О, как бы хотел я видеть вас
во время любое дня или ночи,
рыло, спелое, как ананас...
Но это я так, между прочим...
Старый бог Иисус Христос!
Что ж ты смотришь, разинув очи?...
Но, только буги ветер принёс
и в туалет захотелось очень!
На этом кончаю: время не ждёт!
Лезут по небу чёрные туччи,
запах весны в ноздри бьёт,
словно пахнет вонючей онучей!...
А потом - её ответ на ответ:
Милый, пух ваших усов
очень приятно щекочет губы,
жаль только, что стрелка часов
мерно бьёт циферблату в зубы.
О, если б щас, уложив на матрас,
долго глядеть в Ваши мутные очи!...
: Но, как нарочно, как раз сейчас
опять в туалет захотелось очень.
Сижу - думаю, думы лезут:
одну отдумаю - другая готова:
что, если б, скажем, ты был бык,
а я бы, скажем, была корова?
О, как бы тебя я тогда любила б:
в жертву нервюры души принесла б,
ум и сердце тебе подарила б,
от синей тоски тебя спасла!
Но, ты, усатый и нехороший,
лучшими чувствами пренебрёг!
Дать бы по морде рваной галошей,
чтобы с другой играть не мог!
- А что Люся эта? Вы ж её, действительно, обидели этими стихами.
- Да ладно тебе! - удивился я его реакции, - тут-то она как раз уже смеялась. Это раньше, с самого начала, когда девки (у нас их ещё трое было в группе) пытались настропалить её - мол, оскорбляют тебя... Немножко поплакала и поняла, что обидного про неё ничего нет - просто такая вот шутка. Да и в самом деле ничего у них с Прохиндеем не было...

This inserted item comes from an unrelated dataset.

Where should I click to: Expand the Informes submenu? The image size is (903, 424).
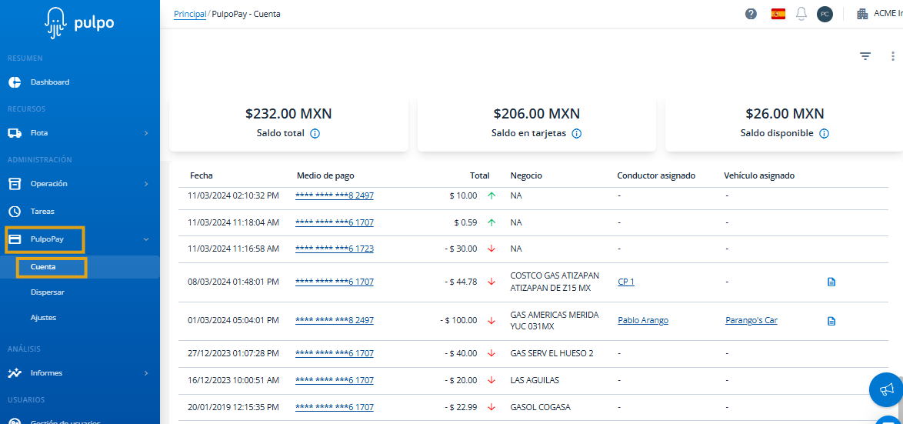(146, 373)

А мы к этому времени, сидя за одним столом, писали уже втроём. Например, следующим был такой шедевер:
Вновь за перо своё беруся
(недавний случай мне помог):
Володя ждал в засаде Люсю,
Володя Люся подстерёг!
Но лютой скромностью страдая,
навстречу выйти ей не смог.
Вчера, увы, с другой играя,
остался Вова без сапог.
А Люся шла, верзом играя...
Он потянул ноздрями дух
и... всхлипнул, стену лобызая,
засиженную сотней мух.
Артур зашёлся от смеха, глядя на него, я тоже не мог не засмеяться; успокоился он не сразу:
- "Верзо-ом"! Представил, как твоя Люся хиляет мимо Вовы, как её аппетитный задик рисует восьмёрки... Ну, конечно же, вы тоже увлекались словечками из лабушского языка - всякими, там, хилять, кирять, берлять, сурлять, верзать... Студенты в те годы многое взяли у лабухов! А Люся ваша, - он снова заржал, - знала этот язык?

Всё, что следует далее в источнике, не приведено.